What Twin Peaks means for financial advisors
Last month the Financial Sector Regulation (FSR) or “Twin Peaks” Act was signed into law – the first step in implementing a wide new regulatory framework for financial services.
It establishes two regulatory bodies for the industry. The Financial Services Board (FSB) will be replaced by the Financial Sector Conduct Authority (FSCA); a Prudential Authority (PA) will be established within Sarb.
FSCA will oversee all financial services companies’ conduct; PA supervises financial institutions’ safety and soundness and ensures the sector’s stability.
The Act also sets up a Council of Regulators, including the National Credit Regulator, FSCA, PA and other regulatory bodies.
The Twin Peaks legislation is important for financial advisors because of what it heralds in broader industry changes.

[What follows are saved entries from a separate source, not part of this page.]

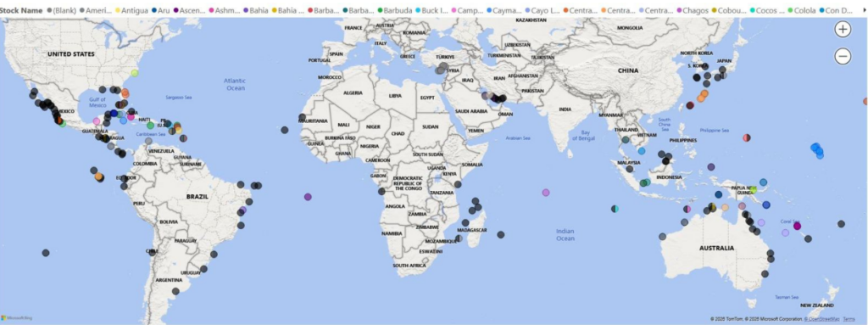This screenshot has width=868, height=325.
Task: Click the magenta marker in the Coral Sea
Action: pyautogui.click(x=797, y=226)
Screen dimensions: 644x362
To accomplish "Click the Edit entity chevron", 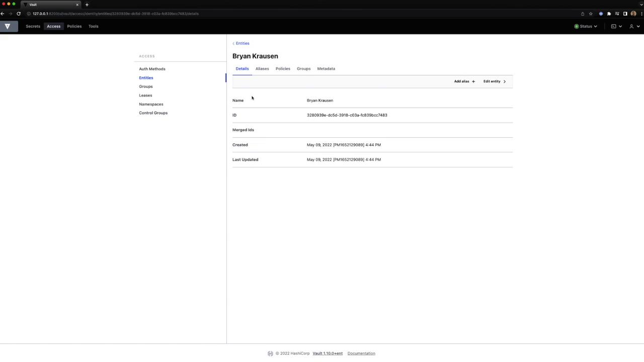I will 504,81.
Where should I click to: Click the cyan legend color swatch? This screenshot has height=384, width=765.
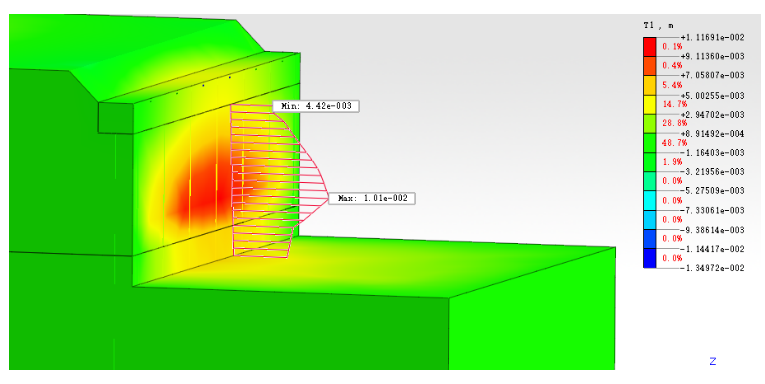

The Retail Distribution Review, for instance, is essentially an extension of Twin Peaks. Other regulations and legislation around the Act will emerge in coming months that’ll impact advisors, says EY’s Abigail Viljoen.
One of the first is likely the Conduct of Financial Institutions (CoFI) Act. It’ll set the new framework for how financial service providers should conduct themselves, including standards for distribution and advice.
FSB’s Caroline da Silva says the approach to regulation will change significantly, from rulesbased to customer-outcomes.
“It will also move away from one-size-fits all approach of the Financial Advisory and Intermediary Services Act (FAIS). That has potentially created unnecessary costs for advisors because they had to follow certain rules even if they were inappropriate for their type of business.”
Now, the outcome will be more important than how financial services providers get there, Viljoen notes.
“There will be more flexibility for firms and individuals to operate within the framework, and more opportunity for them to exercise their judgment.” Firms must show how what they’re doing drives fair outcomes.
All financial services providers must be re-licensed under the new regime; the licences will be activity-specific. Activities to be licensed include giving advice, administration management and asset management, Da Silva explains. “It allows us to make the law more proportionate to the risks posed by the specific advisory firm.”